Classroom Assessment Strategies: Summative, Diagnostic, and Performance-Based
Assessment is the most information-dense act in teaching. Done well, it tells you what students know, reveals how they think, identifies instructional gaps, and motivates further learning. Done poorly, it measures memory under time pressure while generating anxiety and minimal useful data. Here is a framework for assessments that actually serve learning.
The Three Assessment Functions
Diagnostic: Assessments given before instruction to determine entry points.
- Pre-tests, vocabulary surveys, prior knowledge activators
- Goal: discover what students already know and what gaps exist
- Should NOT be graded — it assesses where students are, not what they've learned
Formative: Assessments during instruction to monitor learning and adjust teaching.
- Exit tickets, whiteboard checks, discussions, observation
- Goal: real-time adjustment to instruction
- May or may not be graded; feedback is more important than the grade
Summative: Assessments after instruction to evaluate learning.
- Unit tests, final projects, essays, presentations
- Goal: document what students learned relative to the learning goals
- This is the grade that goes in the grade book
Many teachers only do summative assessment. The most effective teachers use all three, with formative assessment dominating day-to-day practice.
Diagnostic Pre-Assessment Design
A strong diagnostic pre-assessment:
- Takes 5-15 minutes (not a full test)
--*--
Prompt 1 ▸ Decide whether each statement agrees with the assessment strategies text: (a) Diagnostic assessments should be graded. (b) Exit tickets are an example of formative assessment. (c) A strong diagnostic pre-assessment runs as a full test. Answer yes or no for each, quoting the words of the text that decide it.
Prompt 2 ▸ List every example of summative assessment named in the assessment strategies text.
Prompt 3 ▸ Write the next part of the assessment strategies text, picking up after its last line.
The stored items are separate material with no connection to the assessment strategies text.

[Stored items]
--*--
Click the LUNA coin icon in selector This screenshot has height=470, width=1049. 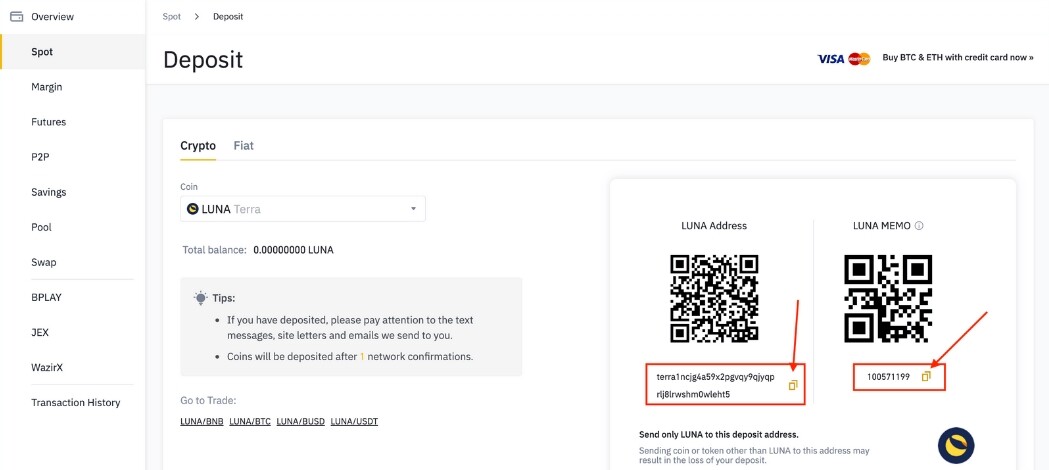pyautogui.click(x=193, y=209)
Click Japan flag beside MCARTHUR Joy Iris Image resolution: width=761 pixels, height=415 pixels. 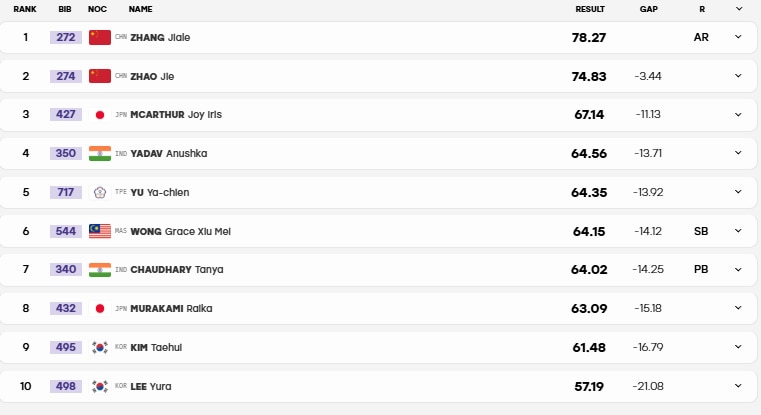coord(99,115)
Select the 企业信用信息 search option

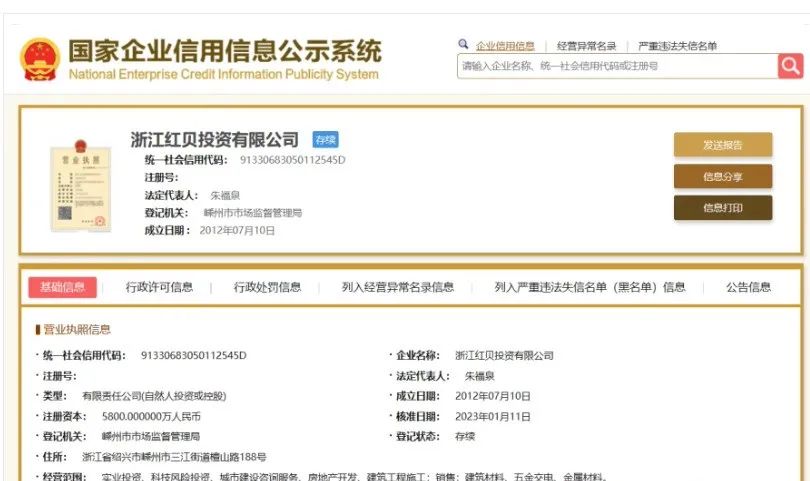pos(505,46)
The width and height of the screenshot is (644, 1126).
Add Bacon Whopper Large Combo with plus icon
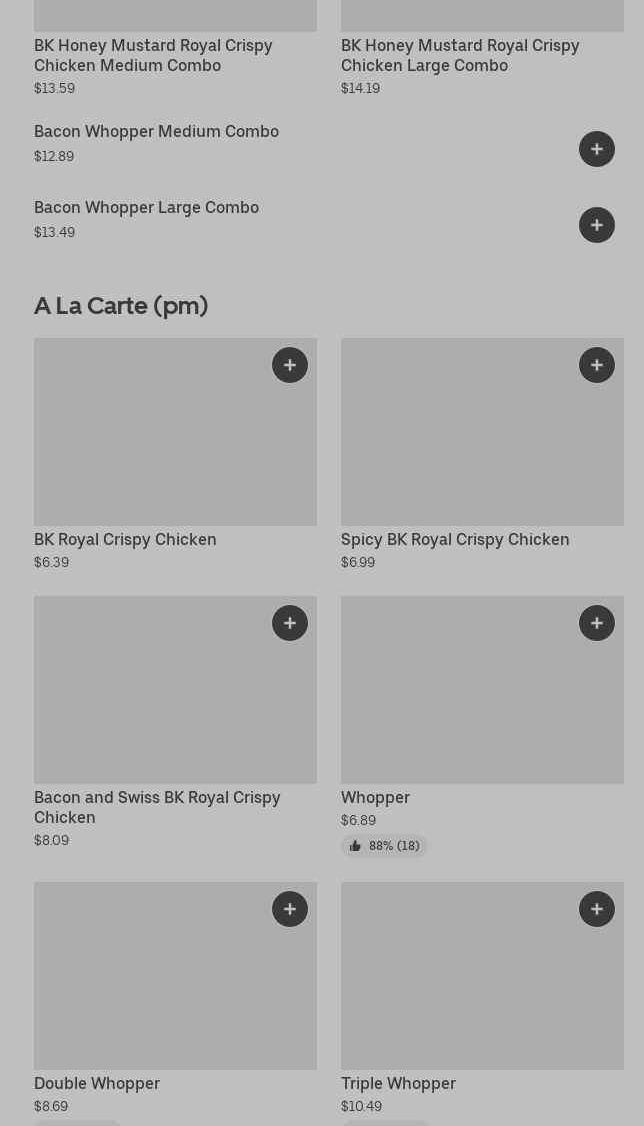597,225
--*--
Answer section 1 ▸
(a) No: "Should NOT be graded — it assesses where students are, not what they've learned"
(b) Yes: "Exit tickets, whiteboard checks, discussions, observation"
(c) No: "Takes 5-15 minutes (not a full test)"

Answer section 2 ▸ Unit tests, final projects, essays, presentations

Answer section 3 ▸
- Targets prerequisite knowledge and vocabulary, not grade-level standards (you can't pre-test what hasn't been taught)
- Reveals specific gaps, not just "knows it / doesn't know it"
Pre-assessment formats:
- Concept map: students map connections between key vocabulary (reveals organizational understanding)
- Frayer model on 3-4 key vocabulary terms (reveals depth of prior knowledge)
- 5-10 selected response items on prerequisite skills
- "What I know / What I'm not sure about / What I want to know" reflection
Using diagnostic data: Group students for differentiated opening activities. Students who score 80%+ may start with extension work. Students who score below 50% on key prerequisites may need targeted pre-teaching.
Summative Test Design
Most teacher-created tests are poorly designed. The most common problems:
Too much recall, not enough application: If every question is "What is the definition of X?" the test measures memorization, not understanding. Include questions that require application, analysis, and synthesis.
Unclear questions: Before giving a test, have a colleague read it. Ask them: "Is there any question whose wording could reasonably be interpreted differently?" Eliminate those.
Poor sampling: A test should sample the full range of learning objectives, weighted by instructional emphasis. If you spent 60% of your time on two topics, approximately 60% of the test should address them.
Question distribution:
- 30-40% recall (know the facts, concepts, terms)
- 30-40% application (use knowledge in a familiar context)
- 20-30% analysis/synthesis (explain relationships, compare, argue)
This distribution ensures the test measures understanding, not just memorization, while remaining accessible to all students.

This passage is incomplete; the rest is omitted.